FINE GAEL TD Leo Varadkar has criticised AIB for continuing with its staff benefit-in-kind schemes while simultaneously increasing interest rates on variable rate mortgages.

“I certainly don’t begrudge employees of the bank any benefits they may have,” Varadkar said. “However, this practice is reflective of the culture at AIB and many of the other banks, and that’s the culture of a big bank that still thinks it’s in the Celtic tiger-era.

“Banks have lots of buildings, lots of cars, lots of offices, lots of big salaries and lots of benefits and these are the things that need to be cut back before they increase interest rates on ordinary mortgage holders.”

The level of bank perks is also being criticised this lunchtime on RTÉ’s Liveline, with many mortgage payers sharing their disgust at the fact that the bank’s staff are still entitled to such perks, despite the bank being on the verge of being taken into state ownership.

In a statement today, AIB repeated its asssertion that said staff were “entitled to claim reimbursement of one sports and social club subscription for single membership in any one year.

“The amounts vary from half to full reimbursement of the fee with an upper limit of €2,500. ’Staff members must pay full tax on all of these payments and this is deducted through the bank’s payroll system.”

Bank of Ireland and Anglo Irish Bank have also said they operate similar procedures.

Earlier today TheJournal.ie revealed that the cost of the perk scheme could double the amount the bank makes in increased interest payments.

AN AIB PERKS SCHEME, under which the bank covers the cost of its employees joining golf clubs and gyms, costs more to the bank than it will make from its increased interest rates, TheJournal.ie can reveal.

The bank yesterday increased its variable mortgage interest rate from 2.75% to 3.25%, an increase that will likely hit 50,000 mortgage holders with a monthly repayments increase of €26.96 for every €100,000 outstanding on a 30-year mortgage.

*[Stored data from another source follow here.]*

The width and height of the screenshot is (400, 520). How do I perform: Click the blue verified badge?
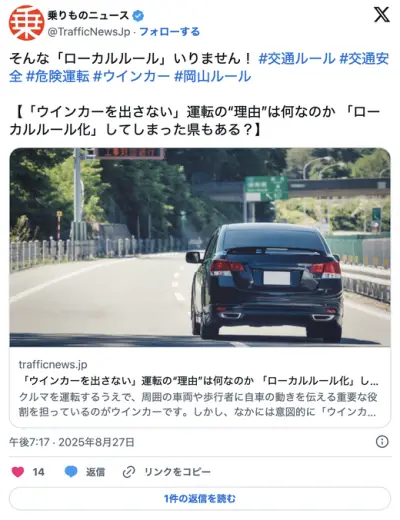(x=138, y=15)
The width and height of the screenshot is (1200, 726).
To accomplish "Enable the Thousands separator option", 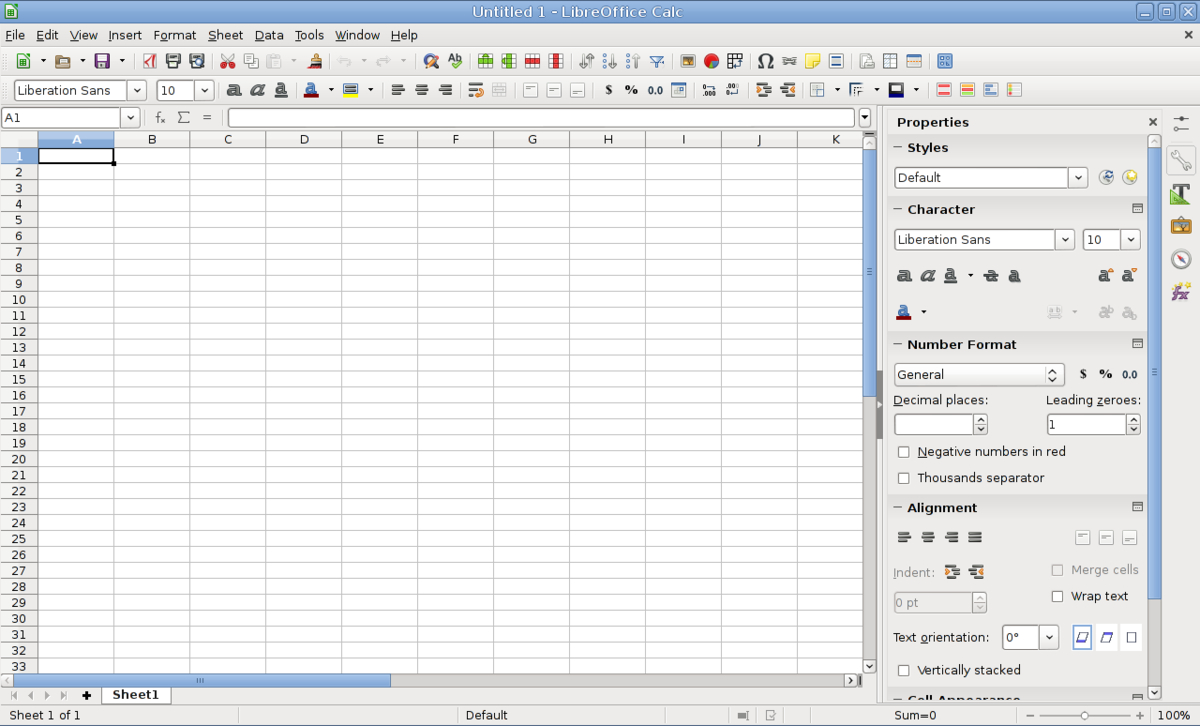I will point(904,478).
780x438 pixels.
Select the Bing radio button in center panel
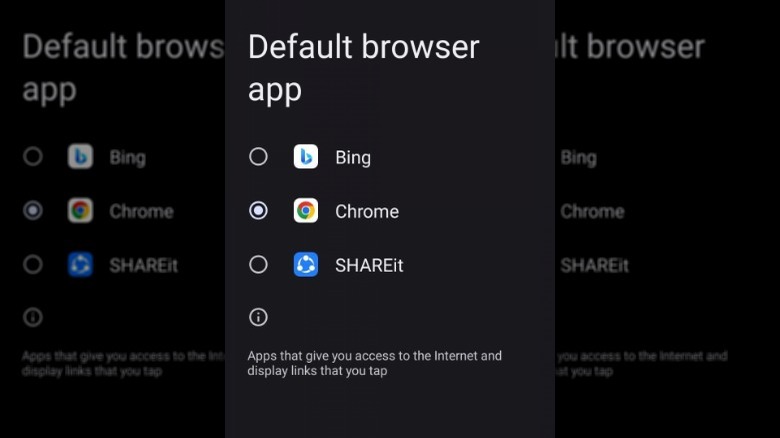[x=258, y=157]
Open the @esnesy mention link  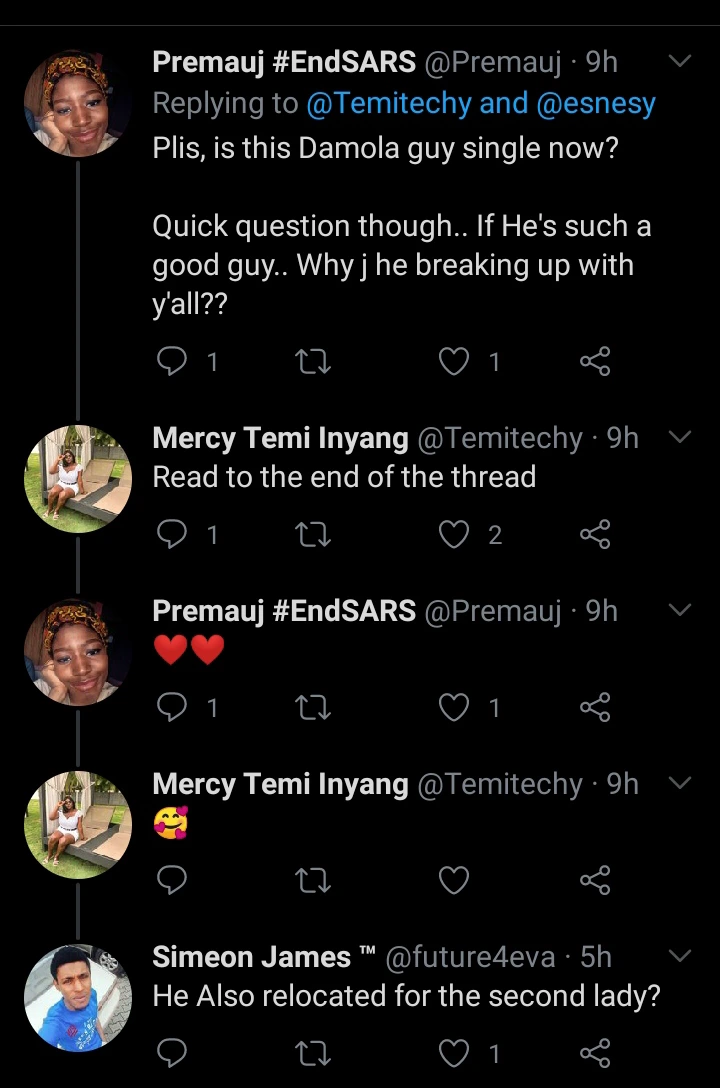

The scheme sees the bank pay for between half and all of staff fees for joining a gym or the subscription fees for their golf club, up to an annual maximum of €2,500.

All of the bank’s 12,500 employees in the Republic of Ireland, as well as the 2,500 employed by its UK operations, are entitled to participate in the scheme.

In a statement to this morning’s Irish Examiner, the bank confirmed that the scheme was still in operation, and that staff paid full tax on any benefits-in-kind which is deducted through the bank’s payroll system.

The bank would not confirm, however, what proportion if its employees partake in the scheme, or how much of the €2,500 allowance is claimed on average.

AIB’s results for the year 2009 showed that it has an outstanding mortgage book of €27.1bn, and it is estimated that somewhere between 20% (according to Karl Deeter of Irish Mortgage Brokers) and 30% (an Irish Times estimate) of these loans are subject to variable interest rates.

If 30% of the loans are at variable rates, the bank will make an extra €2.19m per month in repayments; if they account for just 20%, as Deeter estimates, the bank stands to make €1.46m a month more than it did under the previous lower rates.

But if the entirety of the bank’s 15,000 employees pursued the scheme, costing the bank €37.5m a year, the extra income would fall well short of the bank’s bill for its employees’ lavish expenses.

If variable loans account for 20%, the bank would only cover the gym expenses after over 25.6 months of increased mortgage payments – meaning the gym expenses are more than double the bill being footed by mortgage holders, many of whom are in negative equity.

Even if as many as 30% of the mortgages are variable rate, it would still take about 17.1 months to recoup the expenses it could incur under the enviable perks scheme.